_Supplied text:_
******************************
The corporate and individual tax code reflects a diversity of political (cultural) viewpoints. Consequently, perspectives regarding as well as campaigns to transform, modify, or preserve critical aspects of it reflect opinions. Thus competing cultural camps with assorted outlooks and aims engage in heated rhetorical battles to advance their interests. Moreover, these proposed so-called tax reforms represent significant ideological approaches, not merely cosmetic fixes and updates.

In recent years, compromise in Congress in various critical policy matters has appeared with less frequency and generally only grudgingly. If the Senate cannot repeal (or repeal and replace) Obamacare (Affordable Care Act), how will they manage to make substantial alterations in an extremely complex document such as the United States tax code? Donald Trump’s remarkable and shocking Presidential triumph in America’s 11/8/16 election has not been followed by Congressional passage of his legislative agenda (Inauguration Day was 1/20/17). Why will Democrats help President Trump and Republicans win a notable legislative victory on taxation with election 2018 coming into view?

In the United States, even though labels are not definitive and groups can overlap, look further at and beyond the “political” sphere. America of course has never been entirely homogeneous or unified. The widely-shared American Dream has been expressed and implemented in various ways. Yet America’s disagreements and debates currently are wide-ranging. The lines between and within camps are not always clear; moreover, individuals may be loyal (belong) to various (and often competing) categories.
******************************
_Problems:_
1/ Can you pull these lines out of the records unchanged, starting at the line containing "Share on LinkedIn (930, 1100)" and running through the end of the records, with the pictures left out?
2/ Can you extend the passage on America's divided views of the tax code past its last sentence?
******************************
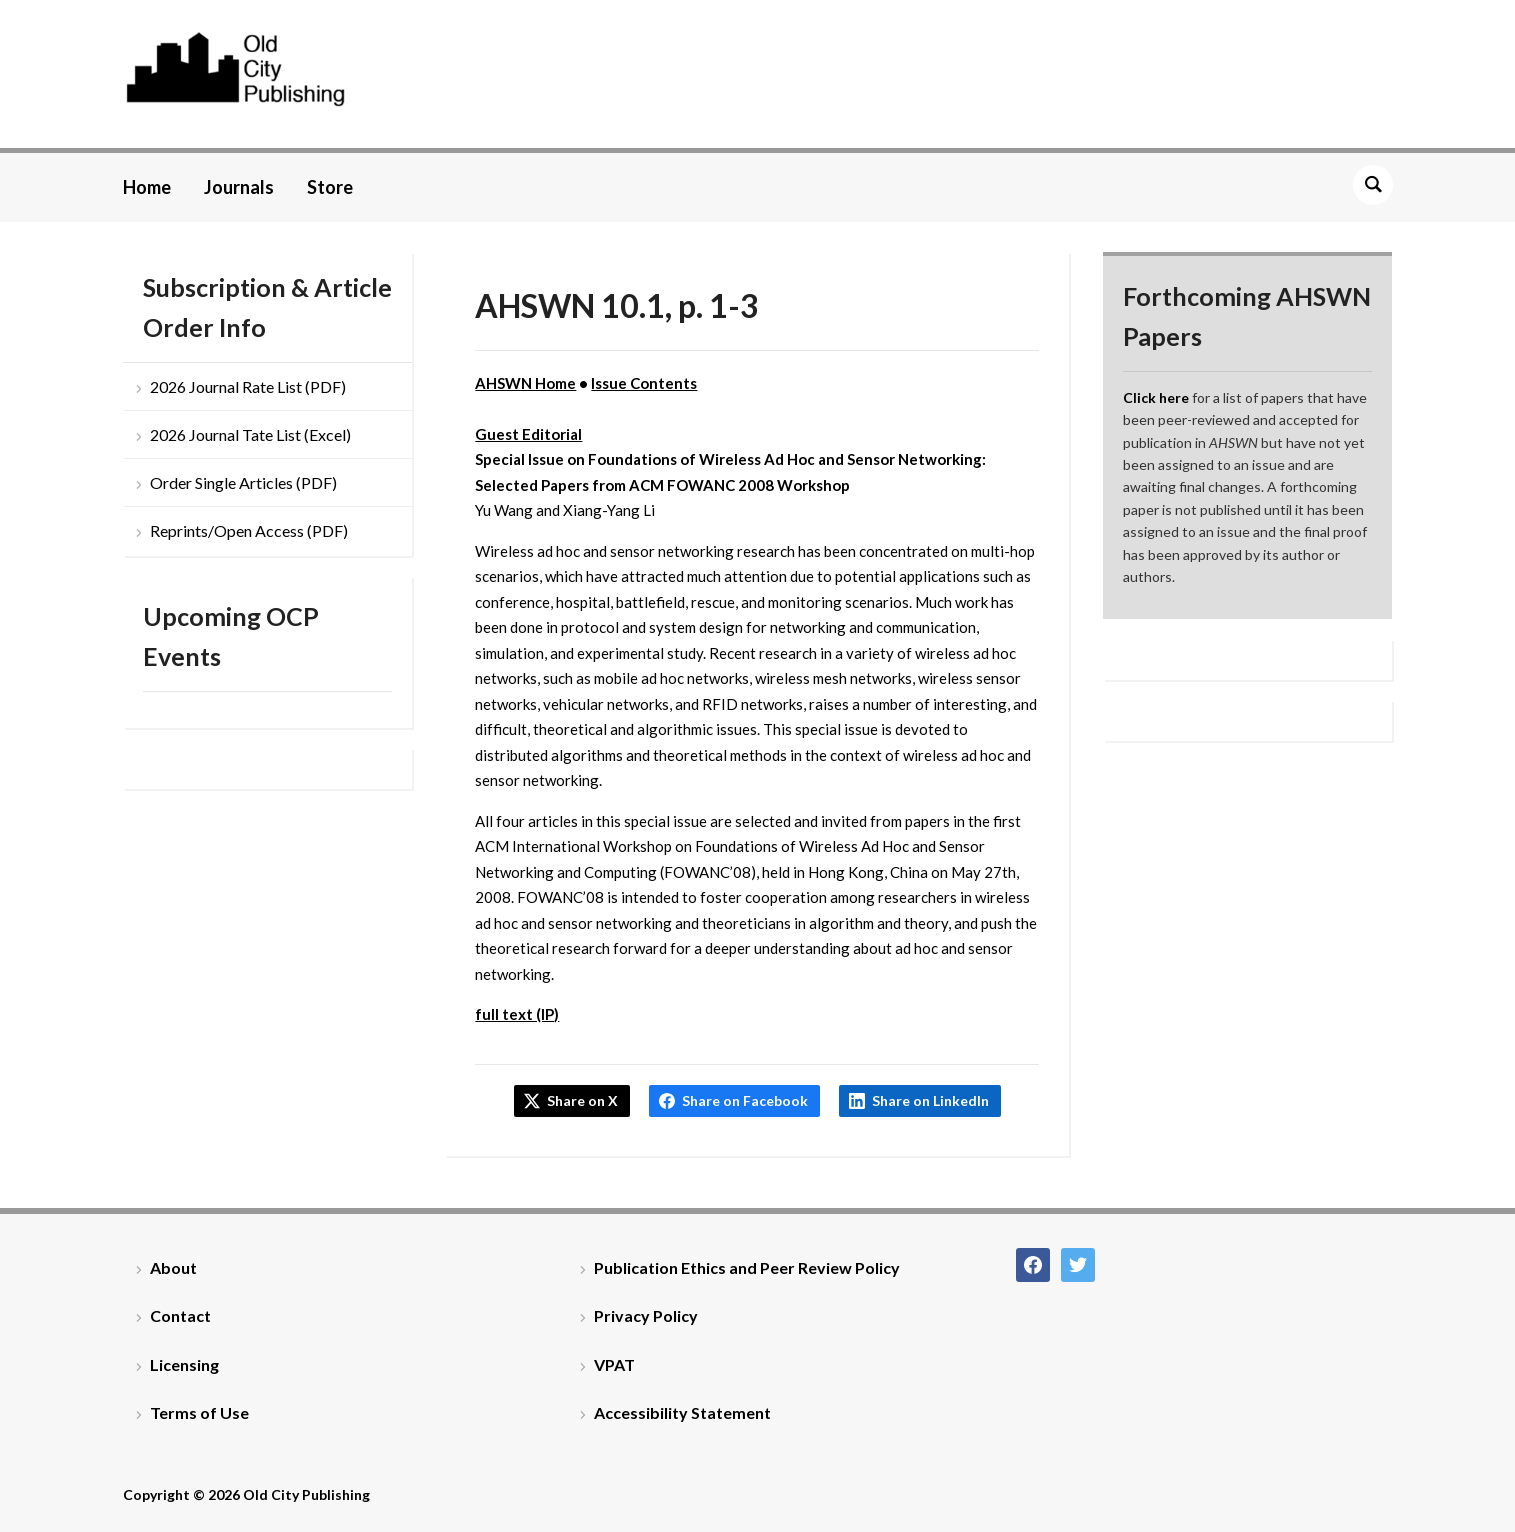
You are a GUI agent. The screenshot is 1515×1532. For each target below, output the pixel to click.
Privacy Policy (646, 1315)
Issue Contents (644, 383)
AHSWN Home (525, 383)
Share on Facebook (745, 1100)
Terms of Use (199, 1412)
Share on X (582, 1100)
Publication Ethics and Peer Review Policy (747, 1267)
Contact (180, 1315)
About (173, 1267)
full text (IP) (517, 1014)
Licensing (184, 1364)
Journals (239, 187)
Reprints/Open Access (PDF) (249, 530)
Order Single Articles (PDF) (243, 482)
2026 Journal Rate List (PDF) (248, 386)
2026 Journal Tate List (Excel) (250, 434)
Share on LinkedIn (930, 1100)
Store (330, 187)
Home (147, 187)
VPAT (614, 1364)
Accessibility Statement (682, 1412)
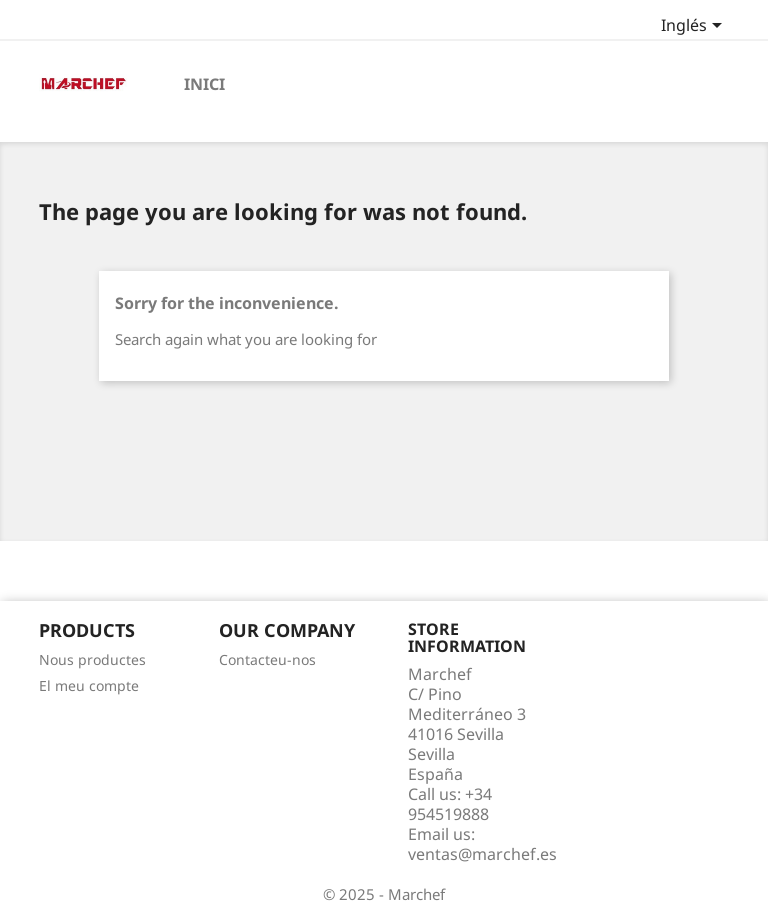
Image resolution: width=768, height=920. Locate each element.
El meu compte (89, 685)
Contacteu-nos (267, 659)
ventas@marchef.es (482, 854)
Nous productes (92, 659)
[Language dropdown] (695, 27)
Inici (204, 84)
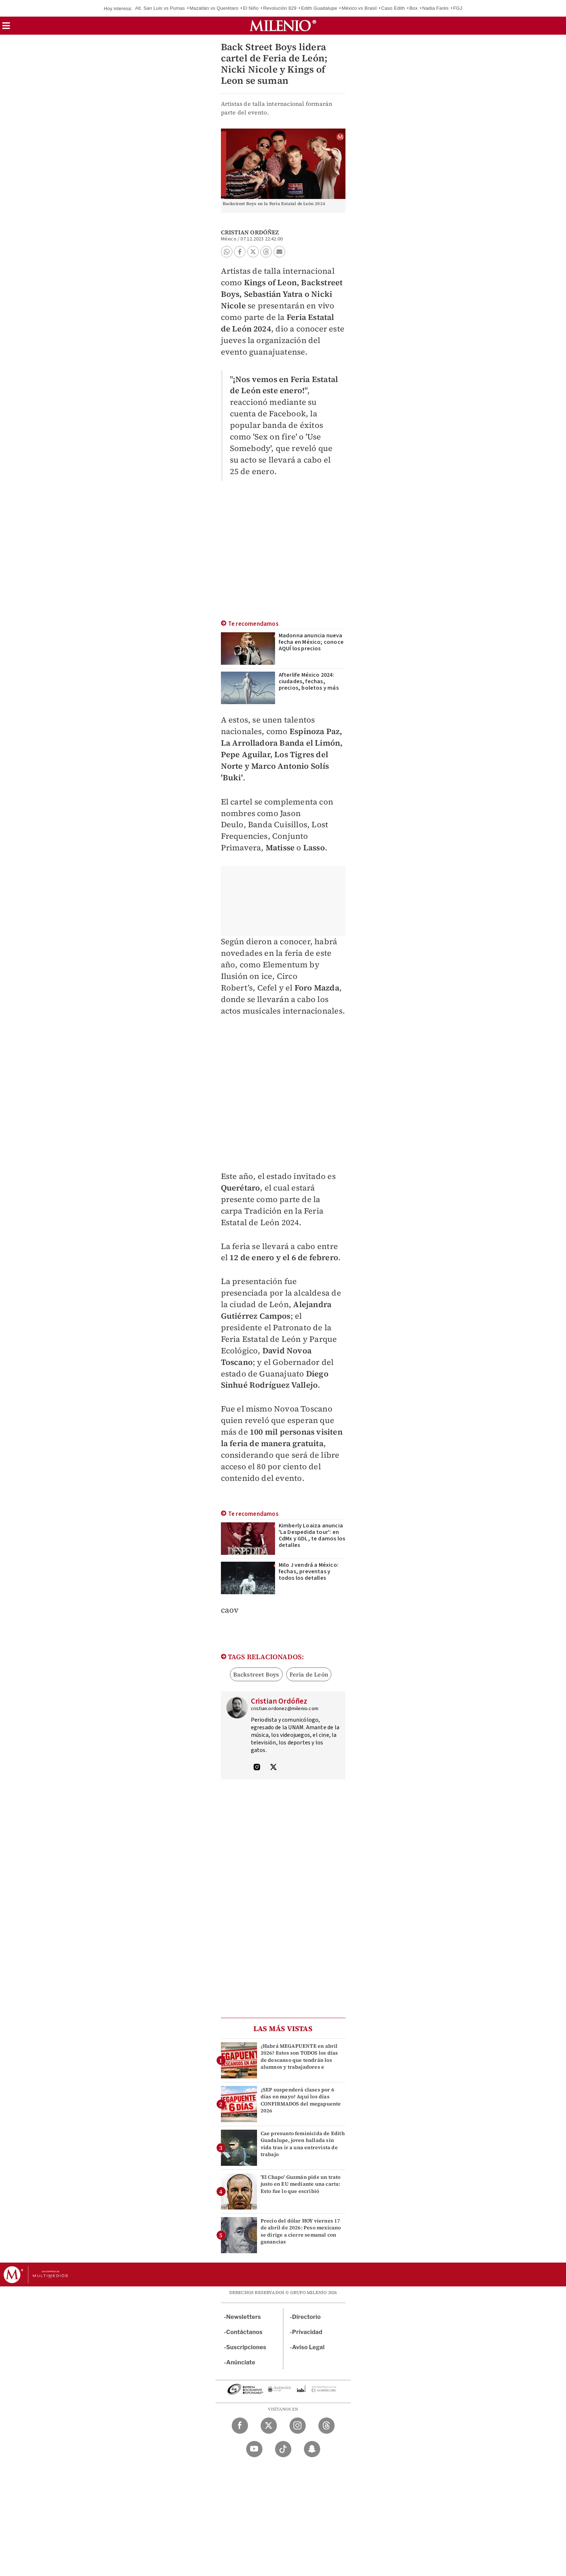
******************************
_Written responses:_
1/
Share on LinkedIn (930, 1100)
Store (330, 187)
Home (147, 187)
VPAT (614, 1364)
Accessibility Statement (682, 1412)
Image resolution: width=768, height=920. Locate each element.
El meu compte (89, 685)
Contacteu-nos (267, 659)
ventas@marchef.es (482, 854)
Nous productes (92, 659)
[Language dropdown] (695, 27)
Inici (204, 84)

2/
In any case, the long list of America’s noteworthy splits and fractures makes it especially changing to enact wide-ranging changes in the core taxation (and spending, including entitlements) policy arena. There are liberals (progressives), conservatives (traditionalists), centrists (moderates), and independents. Populists (both left and right wing) confront the establishment (elites). Globalists contend with nationalists.

America, as a house divided, has rich versus poor, haves versus have-nots. Highlight the nation’s substantial economic inequality. Is America nowadays a Gilded Age era? Are economic and social mobility increasing?

Consider divisions relating to race (ethnicity), gender/sexuality, religion, age, geographic region, and urban/rural. Fierce quarrels rage not only over tax and spending policies, but also over health care. Heated fights occur on trade and tariff issues, economic regulation (how much is appropriate), abortion rights, immigration, gun ownership, and environmental fields such as climate change.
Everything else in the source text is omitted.